The following review was published on www.amazon.co.uk.


5/5 stars

More enchantment from Marx

This is another very valuable issue from ASV.

The two piano concertos on this disc come from a composer whose works will rapidly become part of your musical mind, if you let them. Marx has been dead for forty years now and, as any composer will gloomily tell you, that is about the time it takes for the musical public to come round to recognizing a master writer for what he is.

This composer took late romantic writing to a point of sensual fervour beyond which further development would be hard to imagine. His music is awash with lovely tunes bathed in sensual,sometimes erotic, harmony: a combination guaranteed to cast its spell on the listener. The two concertos recorded by David Lively on this disc do just that.

The Romantisches Klavierkonzert has, as far as I know, been recorded twice before: Jorge Bolet, one of the 20th century's great pianists, made a recording that has never been issued commercially; presumably it is only a matter of time before that is put right. The Hyperion concerto series features an astonishing performance by Marc-André Hamelin which carries all before it, whirling the listener away in dazzling technique and a grand conception of the piece which is irresistable. It flares with dazzling and infectious excitement and emotion.

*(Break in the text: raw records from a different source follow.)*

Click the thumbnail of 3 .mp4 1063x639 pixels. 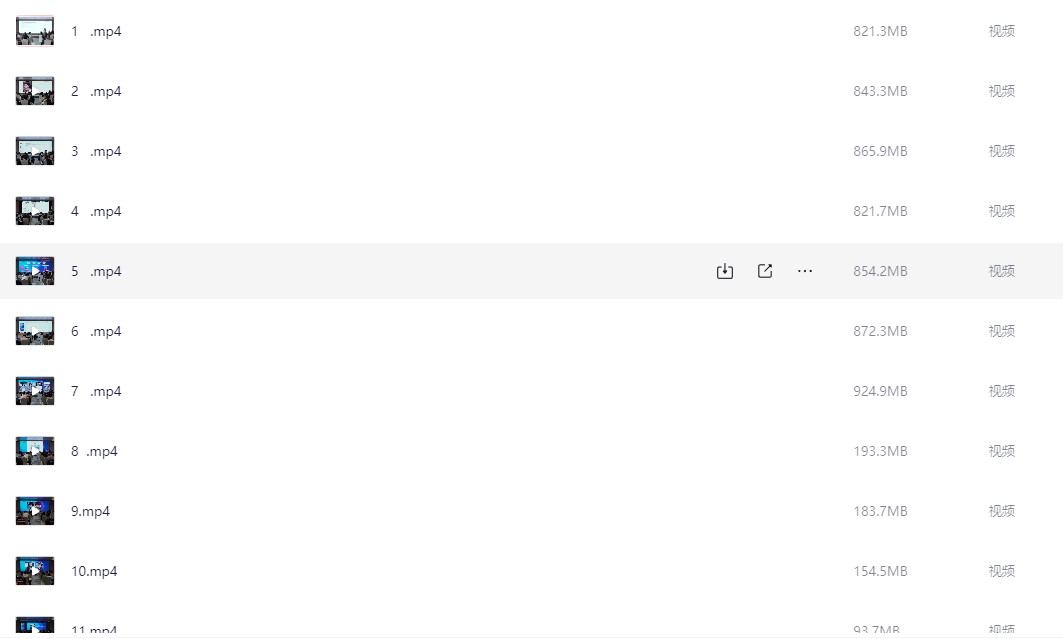tap(35, 151)
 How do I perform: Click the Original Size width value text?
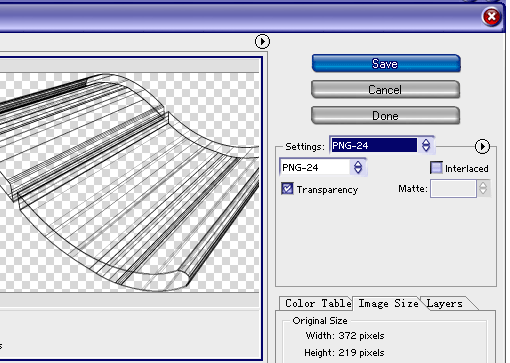tap(361, 335)
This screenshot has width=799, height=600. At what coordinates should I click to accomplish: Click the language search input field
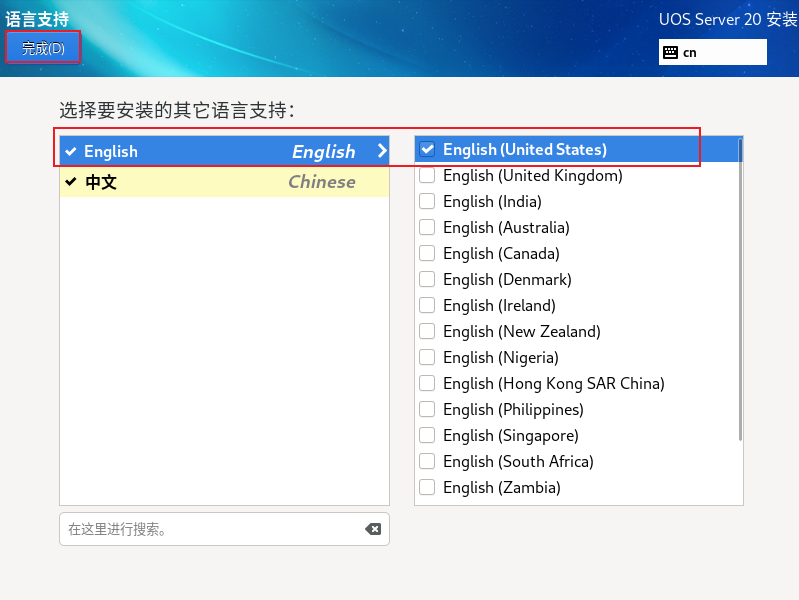[210, 529]
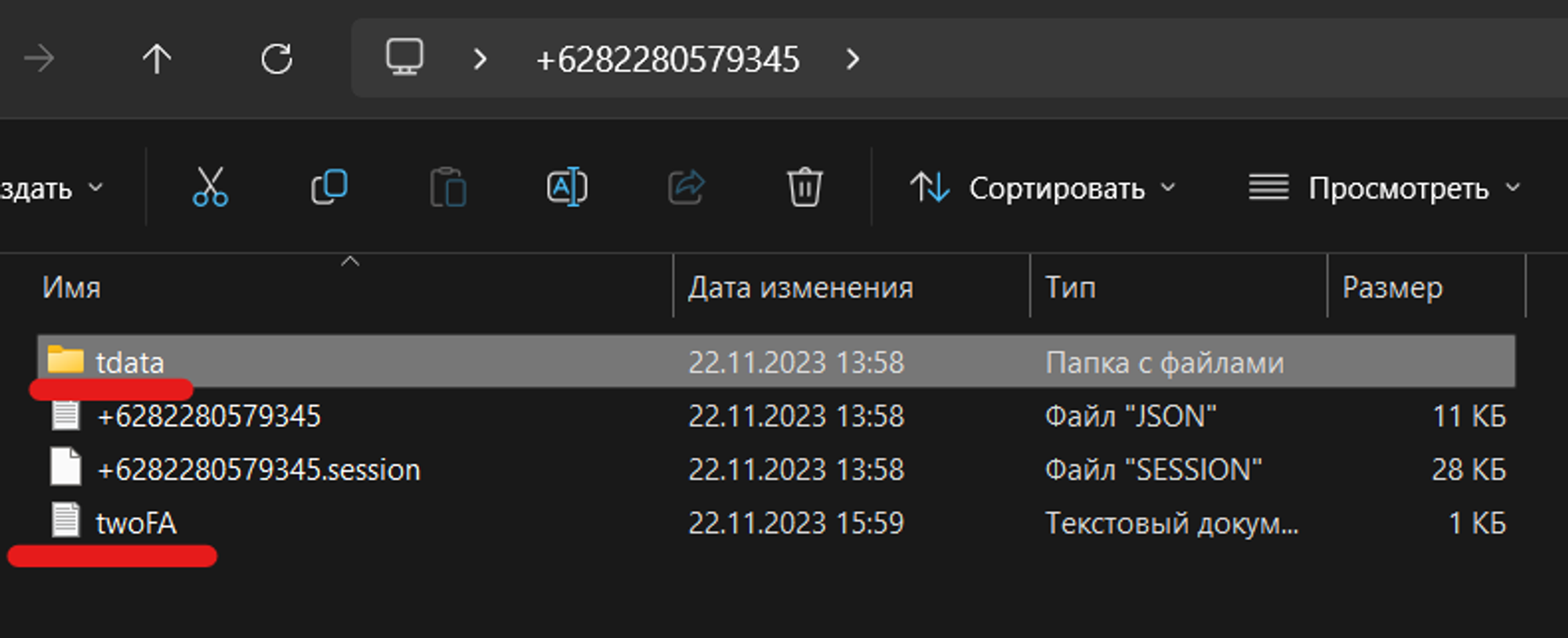Image resolution: width=1568 pixels, height=638 pixels.
Task: Click the Cut scissors icon
Action: 210,187
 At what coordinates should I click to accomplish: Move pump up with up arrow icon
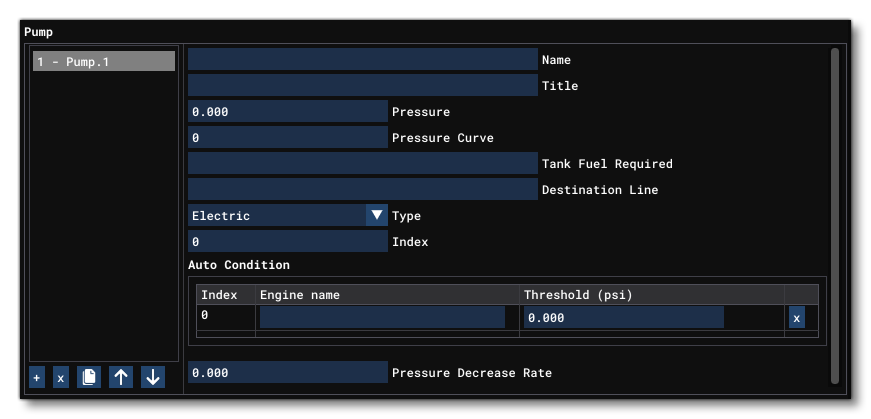click(120, 378)
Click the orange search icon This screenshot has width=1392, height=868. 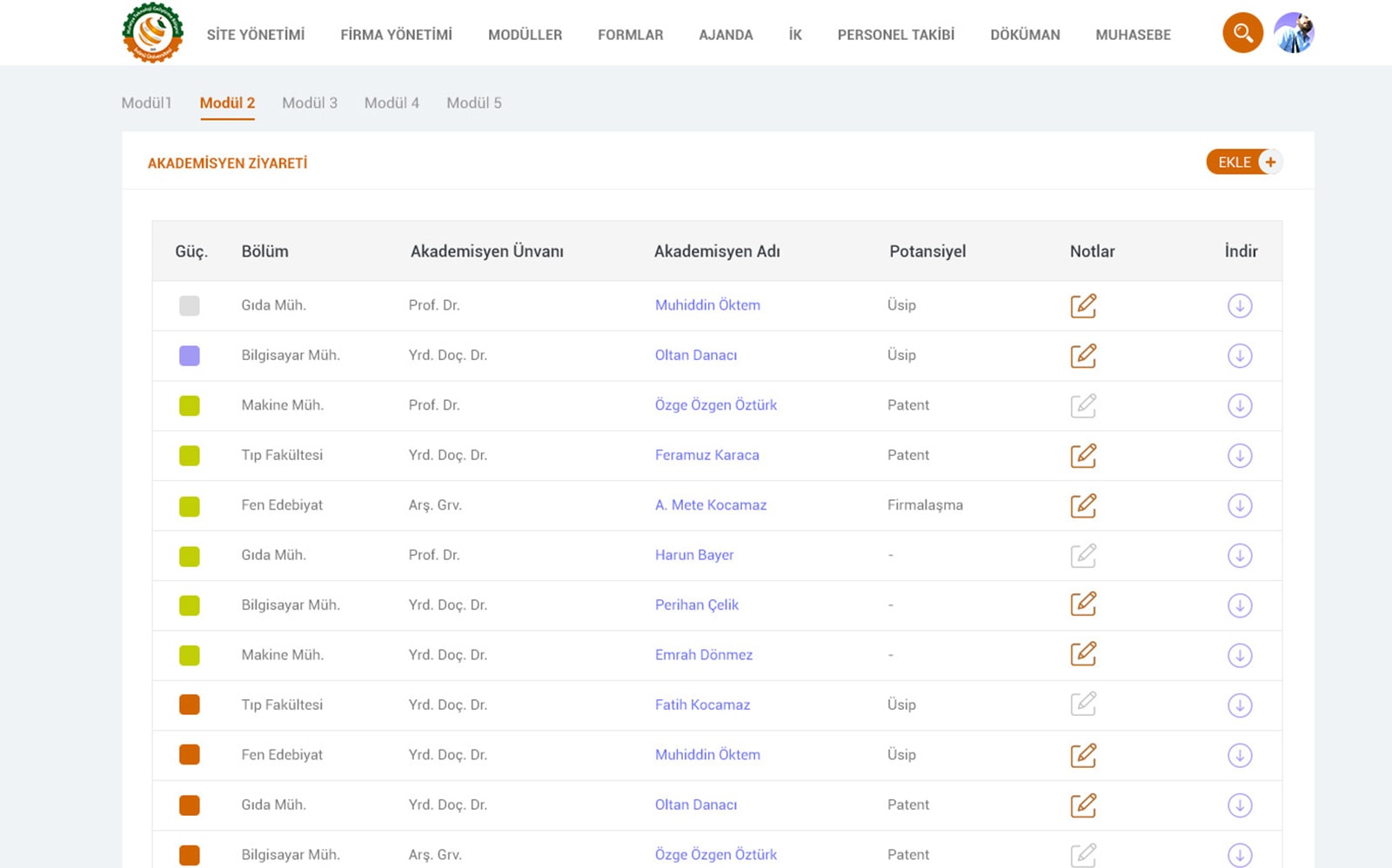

David Lively takes a more measured view, perhaps allowing some more time for many to revel in the detail of the piece. He is very well accompanied and excellently recorded and he plays very well too. The great bonus of this new disc is the addition of his recording of Castelli Romani, the second piano concerto.

Those of you who set some store by the colour imparted to music by the use of different keys will note that the Concerto is in E major and Castelli Romani in E flat major: this choice is a telling one. Keys only a semitone apart always give a contrasting character to music; and they tend to colour the way the composer writes, for many different reasons. E major is know for clarity and directness, and E flat for warmth and roundness. Some composers saw E flat as an heroic key: Beethoven, Liszt and Richard Strauss certainly did. Look out for this in these two pieces, therefore, and see if you can feel the contrast.

Castelli Romani inhabits something of the world of Respighi's three suites: the "Pines", "Fountains" and "Festivals" of Rome. Marx walks the same road, but in his own way. Listeners lucky enough to have access to a recording of Respighi's "Concerto in Modo Misolidio" will see why I hasten to add that the two men's approach to the piano concerto is very different, however; Respighi writes more stringily, creates a tougher skein on his loom.

Marx creates a piece awash with sunny southern sound and monumental piano writing and I can only recommend this disc wholeheartedly to the listener. Like the Romantisches Klavierkonzert, the later piece stretches the player greatly: you will find only a few pieces in the repertoire to revel quite as these do in the way the whole of the compass of the piano is used for colour: Marx revels in all the sonority the instrument can offer.